→ Excerpted text
* Start *
Hudson Yards LLC v Segal  2019 NY Slip Op 30996(U)  April 5, 2019  Supreme Court, New York County Docket Number: 158606/2014 Judge: Andrea Masley describes the unraveling of the initial Hudson Yards real estate deal and the loss of $ 50M.  Even in NY these are big real estate numbers.  Legal Malpractice?  Supreme Court says it’s all too speculative.

“Hudson Yards LLC, an entity in which Singer served as managing member, purchased real estate in December 2005 and March 2006 (the premises). (NYSCEF Doc. No. 149at1f 15.) Hudson Yards LLC received a mortgage in the amount of $34,266,234 from Fortress Credit Corp (Fortress). (Id.) Singer guaranteed payment of the mortgage. (Id.; NYSCEF Doc. No. 153.) Hudson Yards LLC defaulted on  the payments and Fortress commenced a mortgage foreclosure action against Hudson Yards LLC and Singer, in his capacity as guarantor. (NYSCEF Doc. No. 149 at 16; NYSCEF Doc. No. 151.) On June 1, 2011, Fortress obtained a judgment of foreclosure and sale  (Id.) On September 7, 2011, Fortress purchased the premises at the sale with a winning bid of $2,500,000. (NYSCEF Doc. No. 162 at 6.) On December 4, 2013, this court (Kornreich, J) determined that the fair market value of the premises was $26,000,000, and subtracted that amount from the foreclosure judgment of
$47,779.544.36 pursuant to the Real Property Actions and Proceedings Law. (Id. at 32; NYSCEF Doc. No. 169 at 6.) The resulting deficiency judgment in the amount of $21,779,544.36 was issued against Singer, who subsequently commenced this action. (Id.; NYSCEF Doc. No. 169 at 6.) Here, Singer alleges that the defendants, his prior legal counsel in connection with the foreclosure action, committed malpractice resulting in the deficiency judgment now recast as damages inclusive of accruing interest.  (NYSCEF Doc. No. 149 at~ 37, 38.) Defendant DCS is an attorney and member of
defendant SSG. (NYSCEF Doc. No. 163 at~ 1.) Defendant OS is an attorney, the son of DCS, and an associate with SSG. (NYSCEF Doc. No. 210 at 15.) The gravamen of Singer’s malpractice claim is that defendants failed to exercise the ordinary, reasonable skill and knowledge commonly possessed by a member of the legal profession by failing to (1) memorialize an alleged agreement entered into by Singer and a Fortress employee, John Jergen, before the sale of the premises that would have prevented the deficiency judgment, (2) advise that this agreement, without memorialization, was
unenforceable, (3) advise Singer to persuade the other members of Hudson Yards LLC to seek bankruptcy protection for the LLC, (4) advise Singer to bid or persuade other individuals to bid during the sale of the premises, and (5) advise Singer to seek an adjournment of the sale. (NYSCEF Doc. No. 149 at 1f 36; NYSCEF Doc. No. 206 at 1, 2,8, 9.) ”
* End *
→ Supplied information
* Start *
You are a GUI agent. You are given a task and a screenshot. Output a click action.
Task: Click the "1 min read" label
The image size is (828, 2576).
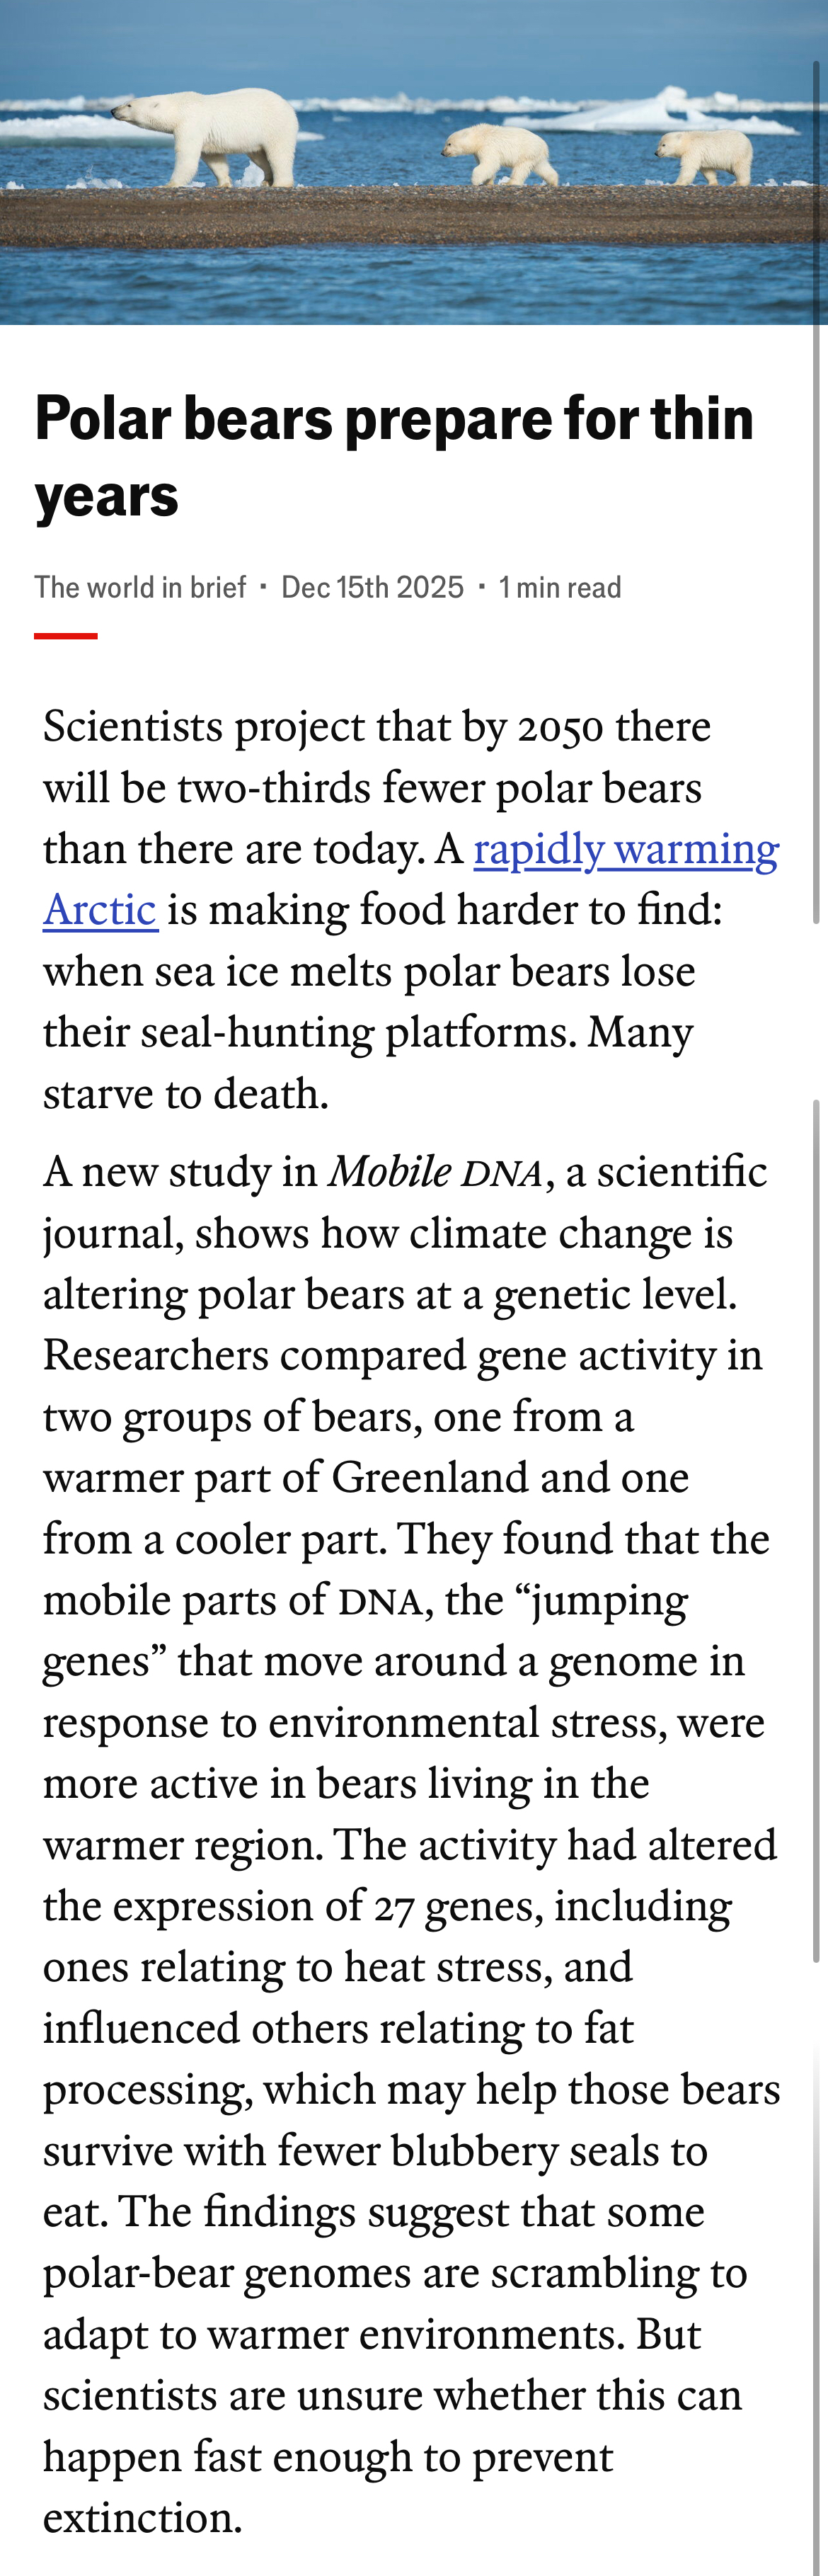(x=560, y=587)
* End *
→ Exercise goal
Transcribe the passage on the Hudson Yards malpractice case, starting at "Hudson Yards LLC v" and ending at "all too speculative.". None of the material is needed here.

→ Exercise output
Hudson Yards LLC v Segal  2019 NY Slip Op 30996(U)  April 5, 2019  Supreme Court, New York County Docket Number: 158606/2014 Judge: Andrea Masley describes the unraveling of the initial Hudson Yards real estate deal and the loss of $ 50M.  Even in NY these are big real estate numbers.  Legal Malpractice?  Supreme Court says it’s all too speculative.